SUZANNE McFADDEN gets in the ring with a man whose passion is teaching kids to box.
Gerry Preston still climbs into the ring, but his only jabs are from the lip.
As fit as a flea, the 78-year-old stands at the shoulders of the sparring kids, coaxing them on even though he hung up his gloves years ago.
Now and then the wiry little man will do a few press-ups just to show his budding pugilists that he is no slouch.
A humble brown shed Preston built in Mangere Bridge 45 years ago has turned out hundreds of champions - among them New Zealand's best heavyweights of modern times, Jimmy Peau and David Tua, who faces a career-saving bout in Las Vegas today.

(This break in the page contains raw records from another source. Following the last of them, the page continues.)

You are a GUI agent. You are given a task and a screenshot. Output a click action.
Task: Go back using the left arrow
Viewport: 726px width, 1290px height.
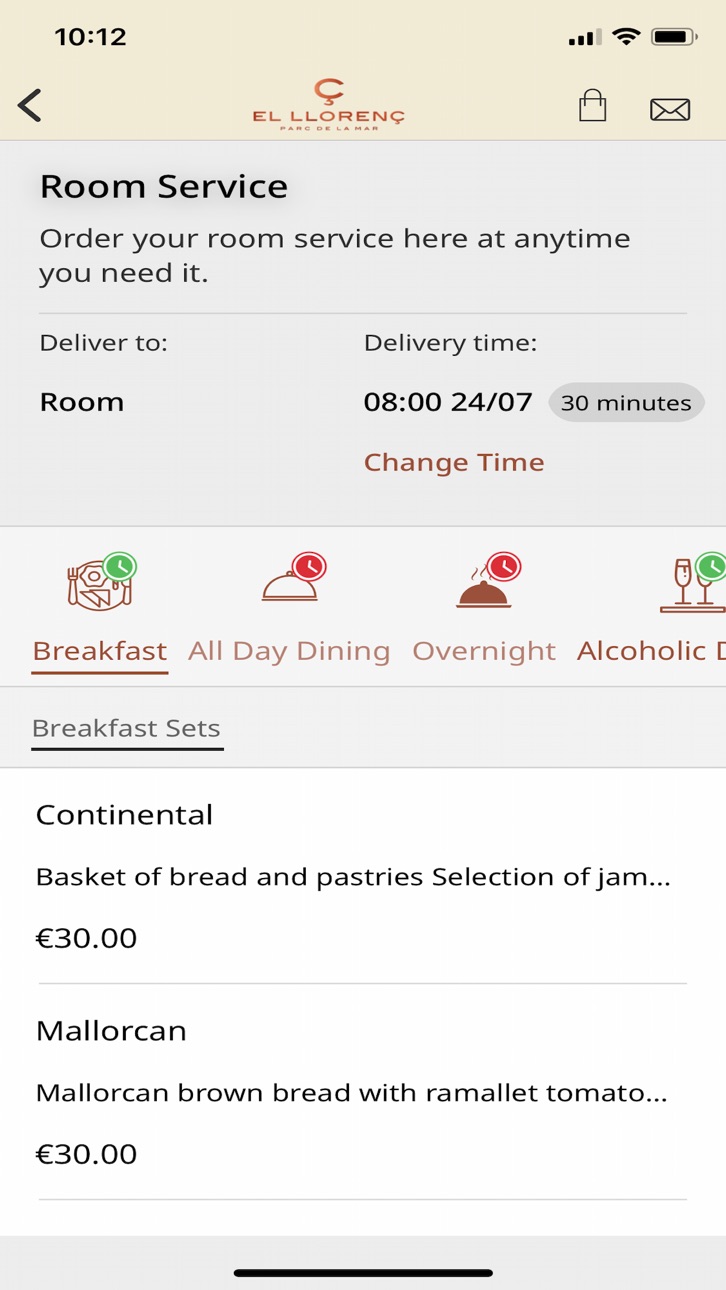click(30, 105)
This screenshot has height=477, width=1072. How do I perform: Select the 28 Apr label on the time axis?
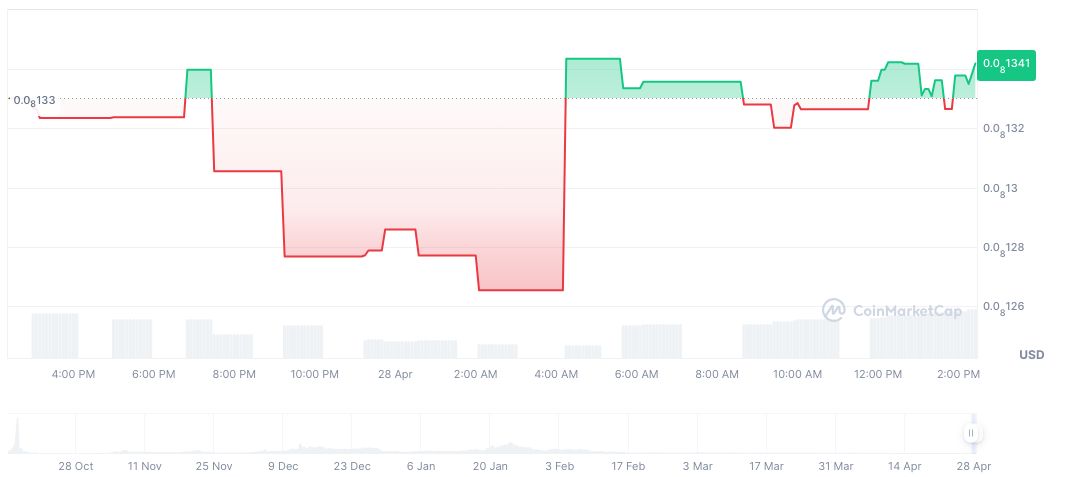tap(395, 374)
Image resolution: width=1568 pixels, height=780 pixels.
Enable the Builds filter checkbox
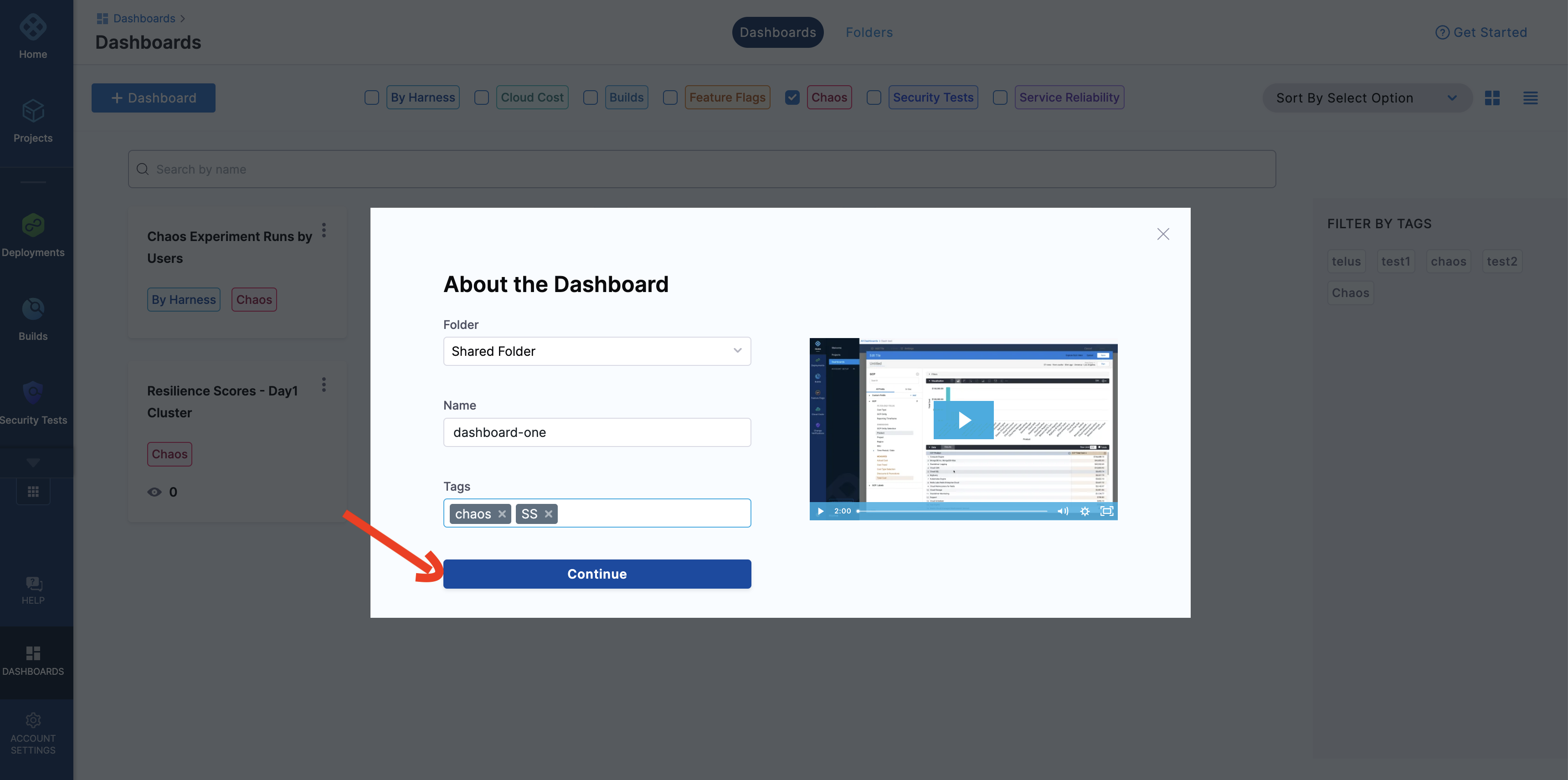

More than 7000 young boys have jabbed and hooked in this tiny gym - and Preston, who first fought 70 years ago, has taught them all for free. Today he has 25 boys boxing under his roof.

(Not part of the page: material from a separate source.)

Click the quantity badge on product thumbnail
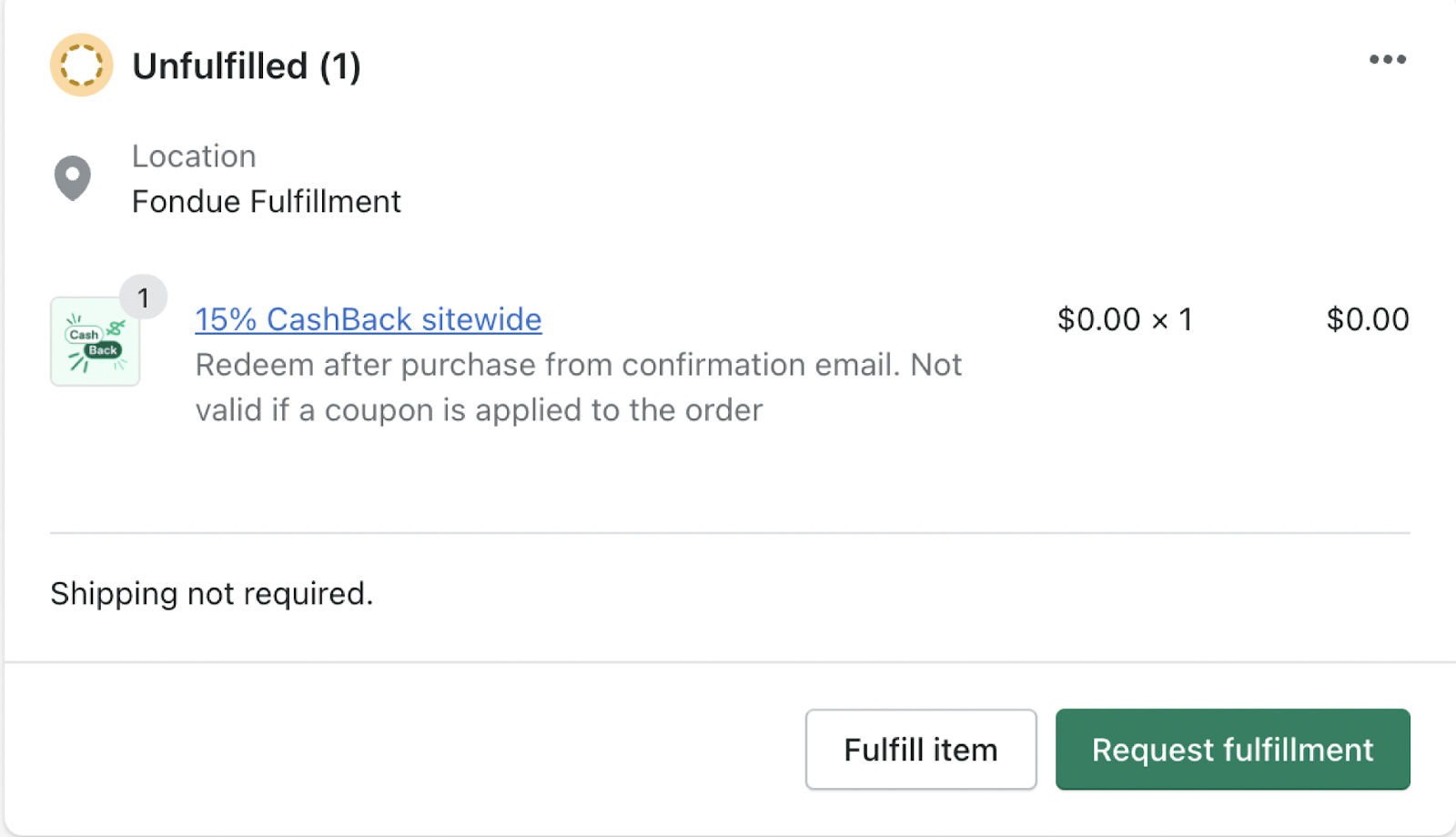The width and height of the screenshot is (1456, 837). pyautogui.click(x=143, y=297)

Three times a week they turn up, sparring after school until dinner time.
Preston's wizened, nicotine-stained fingers tie bandages on the boys' hard young hands before they glove up.
"They're tough kids but they're good kids," he says. You just have to sit down and talk with them. You can't growl. It's not like in our day you got a clout in the earhole and told that's what you do.
"If any kid comes to the gym, I never charge them to learn to box. I have never taken money off any one of them in my life."
The kids talk about the Tuaman, but Preston says Jimmy "Thunder" Peau is their idol.
"Whenever he's home, Jimmy comes in here and the kids are all over him like fleas," he says.
Preston swears he taught Peau to catch flies between his thumb and finger.
"Jimmy would be one of the best I have ever trained. He was flatfooted like a duck when he came in, so I took him to a chiropodist and he got things made for his boots that he still wears today."
In his latest bunch of promising pugilists, there is a 10-year-old who has caught Preston's eye.
"There's one champion there - he's a cracker," he smiles.
"You can spot a champion by his movements - you show him something and you see him shadow sparring in front of the mirror."
Today, one of his proteges, Tua, fights American Danell Nicholson for the IBF world No 1 spot. If Tua loses, it could spell the end of his boxing days.
Preston says it will be hard. "David's too short for the weights he's fighting."
Preston started boxing at eight, encouraged by his father and his grandfather, who was a boxer in Ireland.
"Our time was rough. We had to work like blazes on the farm, then we'd get on our bikes at Hunua and ride 30 miles to the gym at Otahuhu.
"My father was teaching us then, and when he died, my world just about sunk. I was going to chuck boxing in."
Instead he took over the mantle as trainer, starting off with young proteges battling it out in his front room.
In 1956 the Swanson Park gym was built.
Now there are boards over smashed windows which Preston cannot afford to replace.
"Everyone said I was mad when I built that gym down there. We've been robbed about 20 times," he says.
"Some of the kids' mates pinch the gear, and sometimes I catch them and give them a swift kick up the bum. But the kids who come here to box worship this place - it's like a religion."
He gets training help from some of his former charges, among them one of his favourite boxers, Monty Betham.
The proudest moment in his life was receiving a special carving from Black Power honouring his work with the kids of Mangere Bridge.
Preston acknowledges that his wife, Joyce, has "put up with a hell of a lot" as he carries on with his lifetime passion in the ring.